Most of the candidates, including Kentucky's GOP Senate nominee Rand Paul, talk about repealing or scaling back the new health care law. Others, such as Alaska's Republican nominee Joe Miller, oppose spending on pet projects directed by lawmakers, or earmarks. All vow to tackle the nation's growing budget deficit, pegged at $1.3 trillion this year.

Democrats have tried to cast them as extreme - Senate Majority Leader Harry Reid calls his GOP opponent, Sharron Angle, "dangerous" - but South Carolina Sen. Jim DeMint, a conservative who has endorsed many of the candidates, says that approach won't sway voters.

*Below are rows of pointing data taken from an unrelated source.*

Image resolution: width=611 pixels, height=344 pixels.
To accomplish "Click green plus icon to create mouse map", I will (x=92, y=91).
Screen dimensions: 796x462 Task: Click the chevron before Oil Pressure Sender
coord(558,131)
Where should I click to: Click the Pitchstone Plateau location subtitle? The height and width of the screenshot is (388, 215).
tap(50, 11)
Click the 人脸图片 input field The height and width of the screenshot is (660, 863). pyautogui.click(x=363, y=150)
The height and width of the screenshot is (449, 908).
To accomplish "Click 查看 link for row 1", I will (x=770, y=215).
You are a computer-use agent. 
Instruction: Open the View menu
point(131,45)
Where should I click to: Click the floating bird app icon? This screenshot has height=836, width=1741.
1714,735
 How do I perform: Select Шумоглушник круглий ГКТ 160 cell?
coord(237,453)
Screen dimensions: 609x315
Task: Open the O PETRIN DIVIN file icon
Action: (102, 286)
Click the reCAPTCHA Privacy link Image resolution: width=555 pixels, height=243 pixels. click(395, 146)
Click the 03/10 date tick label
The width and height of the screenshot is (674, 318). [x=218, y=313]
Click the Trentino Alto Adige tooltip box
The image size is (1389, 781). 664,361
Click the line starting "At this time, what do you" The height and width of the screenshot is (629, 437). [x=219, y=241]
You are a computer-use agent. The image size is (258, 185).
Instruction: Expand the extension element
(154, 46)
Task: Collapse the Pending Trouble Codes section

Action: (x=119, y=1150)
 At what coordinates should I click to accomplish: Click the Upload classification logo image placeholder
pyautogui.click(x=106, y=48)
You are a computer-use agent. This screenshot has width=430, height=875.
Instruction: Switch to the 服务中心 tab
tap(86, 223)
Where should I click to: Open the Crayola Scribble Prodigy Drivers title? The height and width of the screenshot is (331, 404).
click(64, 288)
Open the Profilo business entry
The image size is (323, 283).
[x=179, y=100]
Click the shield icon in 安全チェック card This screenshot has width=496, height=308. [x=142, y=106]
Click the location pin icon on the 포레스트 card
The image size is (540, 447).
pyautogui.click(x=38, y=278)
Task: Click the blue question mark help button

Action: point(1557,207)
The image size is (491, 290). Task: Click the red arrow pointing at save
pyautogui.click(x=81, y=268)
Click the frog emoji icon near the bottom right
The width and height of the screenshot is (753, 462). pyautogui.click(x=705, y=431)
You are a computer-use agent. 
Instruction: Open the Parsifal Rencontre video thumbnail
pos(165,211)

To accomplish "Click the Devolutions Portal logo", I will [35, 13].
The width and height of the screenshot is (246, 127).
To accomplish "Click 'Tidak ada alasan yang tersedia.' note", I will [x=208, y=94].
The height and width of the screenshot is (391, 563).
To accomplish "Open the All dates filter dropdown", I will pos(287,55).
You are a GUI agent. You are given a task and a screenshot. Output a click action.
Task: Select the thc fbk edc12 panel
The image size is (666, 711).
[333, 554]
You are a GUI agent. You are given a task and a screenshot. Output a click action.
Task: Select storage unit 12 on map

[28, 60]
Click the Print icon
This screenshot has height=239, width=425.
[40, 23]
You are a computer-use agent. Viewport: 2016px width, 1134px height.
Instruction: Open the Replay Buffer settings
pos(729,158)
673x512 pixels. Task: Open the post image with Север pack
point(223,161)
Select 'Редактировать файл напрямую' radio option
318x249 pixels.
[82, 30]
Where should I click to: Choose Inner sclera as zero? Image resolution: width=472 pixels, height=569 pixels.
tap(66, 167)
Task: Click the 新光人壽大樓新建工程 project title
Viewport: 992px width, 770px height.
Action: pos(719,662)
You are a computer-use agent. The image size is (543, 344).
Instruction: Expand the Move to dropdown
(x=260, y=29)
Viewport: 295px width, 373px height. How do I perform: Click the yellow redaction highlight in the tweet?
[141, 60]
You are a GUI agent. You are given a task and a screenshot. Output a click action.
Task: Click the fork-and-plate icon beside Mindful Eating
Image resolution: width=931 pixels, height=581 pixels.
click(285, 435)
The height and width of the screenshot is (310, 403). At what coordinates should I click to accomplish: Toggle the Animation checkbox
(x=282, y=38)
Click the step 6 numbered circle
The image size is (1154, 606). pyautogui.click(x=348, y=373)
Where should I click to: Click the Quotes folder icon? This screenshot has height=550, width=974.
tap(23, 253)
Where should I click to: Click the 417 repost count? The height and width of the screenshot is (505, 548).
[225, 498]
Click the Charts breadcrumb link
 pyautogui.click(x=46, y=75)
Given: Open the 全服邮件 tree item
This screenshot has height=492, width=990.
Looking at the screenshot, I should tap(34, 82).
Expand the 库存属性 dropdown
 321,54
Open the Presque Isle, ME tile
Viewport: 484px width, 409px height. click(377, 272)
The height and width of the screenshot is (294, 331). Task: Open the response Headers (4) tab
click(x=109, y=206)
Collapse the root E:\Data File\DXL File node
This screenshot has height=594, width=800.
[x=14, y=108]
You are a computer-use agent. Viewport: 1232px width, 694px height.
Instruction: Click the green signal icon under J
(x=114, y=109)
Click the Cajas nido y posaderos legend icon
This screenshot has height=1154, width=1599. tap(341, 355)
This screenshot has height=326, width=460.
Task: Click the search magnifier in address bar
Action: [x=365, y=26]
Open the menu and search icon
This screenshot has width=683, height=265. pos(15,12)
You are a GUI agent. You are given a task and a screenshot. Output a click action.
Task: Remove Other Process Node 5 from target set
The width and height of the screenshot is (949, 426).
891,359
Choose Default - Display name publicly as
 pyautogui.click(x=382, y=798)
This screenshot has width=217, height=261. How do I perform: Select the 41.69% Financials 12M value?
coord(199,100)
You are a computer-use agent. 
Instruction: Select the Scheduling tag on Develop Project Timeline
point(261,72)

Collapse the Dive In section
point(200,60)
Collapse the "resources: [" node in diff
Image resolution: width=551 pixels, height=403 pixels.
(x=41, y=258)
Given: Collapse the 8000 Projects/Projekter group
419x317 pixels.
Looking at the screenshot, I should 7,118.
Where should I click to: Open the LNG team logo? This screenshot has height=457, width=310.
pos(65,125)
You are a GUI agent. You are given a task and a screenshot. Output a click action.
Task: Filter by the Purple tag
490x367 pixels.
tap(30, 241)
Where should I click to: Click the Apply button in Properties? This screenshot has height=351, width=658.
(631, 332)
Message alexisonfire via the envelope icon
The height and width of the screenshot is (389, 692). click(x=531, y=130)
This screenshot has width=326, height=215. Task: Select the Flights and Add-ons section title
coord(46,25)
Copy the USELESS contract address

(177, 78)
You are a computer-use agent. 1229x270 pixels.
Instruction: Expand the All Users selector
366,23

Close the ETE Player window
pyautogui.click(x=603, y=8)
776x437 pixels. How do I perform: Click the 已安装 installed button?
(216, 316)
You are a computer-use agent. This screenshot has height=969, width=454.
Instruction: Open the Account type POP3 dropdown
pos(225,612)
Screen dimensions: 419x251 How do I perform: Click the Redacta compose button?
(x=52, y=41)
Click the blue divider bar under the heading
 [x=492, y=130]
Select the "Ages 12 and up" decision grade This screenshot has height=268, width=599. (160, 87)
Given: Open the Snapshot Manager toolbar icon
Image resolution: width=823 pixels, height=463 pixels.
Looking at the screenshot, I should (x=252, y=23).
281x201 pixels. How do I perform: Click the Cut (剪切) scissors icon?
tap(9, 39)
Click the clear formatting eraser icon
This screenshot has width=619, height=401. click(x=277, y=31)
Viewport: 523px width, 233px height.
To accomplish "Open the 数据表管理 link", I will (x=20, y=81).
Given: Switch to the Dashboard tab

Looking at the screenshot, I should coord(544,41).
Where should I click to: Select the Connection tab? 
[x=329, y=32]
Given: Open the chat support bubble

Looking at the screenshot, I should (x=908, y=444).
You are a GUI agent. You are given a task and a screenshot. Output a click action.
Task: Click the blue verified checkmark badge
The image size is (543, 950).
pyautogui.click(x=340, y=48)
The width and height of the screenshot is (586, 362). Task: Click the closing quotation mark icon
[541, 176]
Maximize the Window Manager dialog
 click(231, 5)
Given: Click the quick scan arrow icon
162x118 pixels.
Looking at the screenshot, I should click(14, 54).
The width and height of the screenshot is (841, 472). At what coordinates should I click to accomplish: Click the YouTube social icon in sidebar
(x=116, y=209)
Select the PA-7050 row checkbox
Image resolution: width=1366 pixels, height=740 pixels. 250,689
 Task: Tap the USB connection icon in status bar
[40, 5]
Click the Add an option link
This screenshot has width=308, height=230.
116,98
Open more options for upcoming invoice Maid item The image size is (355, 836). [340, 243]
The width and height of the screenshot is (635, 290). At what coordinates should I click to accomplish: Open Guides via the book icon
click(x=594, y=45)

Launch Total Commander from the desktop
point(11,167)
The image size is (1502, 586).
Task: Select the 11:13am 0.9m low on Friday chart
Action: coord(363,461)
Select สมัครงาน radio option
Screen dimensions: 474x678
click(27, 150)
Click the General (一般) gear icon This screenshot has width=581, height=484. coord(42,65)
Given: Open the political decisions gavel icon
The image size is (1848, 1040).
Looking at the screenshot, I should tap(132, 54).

"What people call radical are common sense ideas of let's don't bankrupt our country," said DeMint, who prefers the term "new Republicans," to the "Tea Party" label. "This is a matter of survival of our country."
The growing influence of the anti-tax Tea Party, which began as an uncoordinated effort, appears to reflect a shift taking place across the country. More than half of likely voters see themselves as "conservative," compared with 42% in 2006, the last midterm election, according to a Gallup Poll in early October.

Some of the candidates have stirred controversy. Miller, for instance, refuses to answer questions about his background after reporters sought a personnel file from his time as a local government employee. Buck, in a televised debate, compared homosexuality to alcoholism.

But ask Louisville resident Sherry Gerst, 63, why she supportsPaul and she offers a sentiment shared by many who are backing Tea Party candidates: "I'm just absolutely sick of the Democrats."